I am currently trying to figure out a good configuration to make a Bastion host highly available. I want to meet the following targets:
- The bastion host(s) need to able to withstand a Availability Zone failure and ec2 instance failure. A small downtime (a few minutes) may be acceptable.
- The bastion host(s) needs to be reachable via a permanent DNS entry.
- No manual intervention needed
My current setup is as follows: Bastion host in Auto Scaling Group in two availability zones, ELB in front of the Auto Scaling Group.
This setup has a few advantages:
- Easy to setup using CloudFormation
- Auto Scaling Groups over two AZs can be used to guarantee availability
- The does not count towards the accounts EIP limit
It also has some disadvantages:
- With two or more bastion hosts behind the ELB, SSH host key warnings are common, and I do not want our users to get accustomed to ignore SSH warnings.
- The ELB costs money, as opposed to EIP. About as much as the bastion host, actually. This is not really much of a concern, I added this point only for sake of completeness.
The obvious other solution is to use an ElasticIP, which has - as I see it - a few drawbacks:
- I can (obvously) not attach an EIP to an Auto Scaling Group directly
- When not using Auto Scaling Groups, I have to put something in place that starts new EC2 bastion hosts if the old ones fail, e.g. using AWS Lambda. This adds additional complexity.
- When the EIP is attached to an Auto Scaling Group manually, on Availability Zone failure, the EIP will get unattached and not be reattached to a new instance. Again, this can be resolved by running a program (on the instance or AWS Lambda) that reattaches the EIP to an instance. Again this adds additional complexity.

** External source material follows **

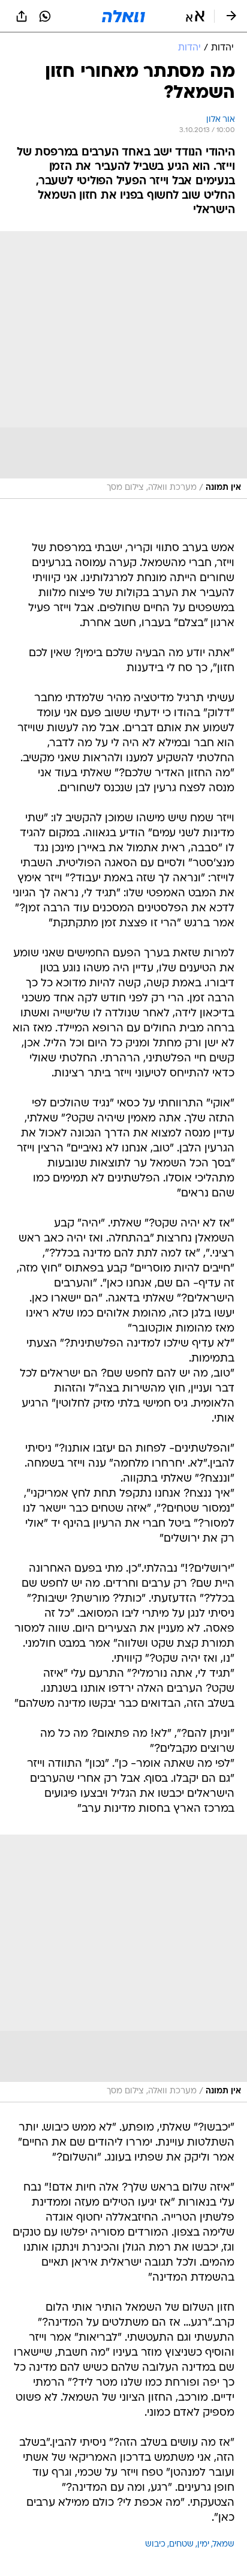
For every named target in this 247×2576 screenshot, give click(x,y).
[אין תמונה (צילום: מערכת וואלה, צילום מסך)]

What are best practices for High availability SSH instances, i.e. bastion hosts?
It looks like the requirement is to provide bastion functionality at lowest reasonable cost with an RTO of say 5 minutes. No RPO is applicable as it's effectively a stateless proxy that can be rebuilt easily.
I'd have a bastion host, defined either as an AMI or CloudFormation script (AMI is faster), inside an autoscaling group with min/max/target set to 1. I wouldn't have a load balancer as there's no need for that as far as I can see. This instance would be registered with Route53 with a public domain name so even if the instance changes you will be able to access it, and that should eliminate SSH warnings. I might start with one instance in each subnet, but I'd probably turn one off if they're reliable enough - they should be.
A CloudFormation deployment of bastion hosts is described by Amazon here. Amazon have a best practice guide here. You shouldn't address internal resources using their Elastic IP as they're public IPs and traffic to them is charged, whereas private IP traffic isn't charged. Domain names are cheaper. This might involve some CloudFormation script tweaking.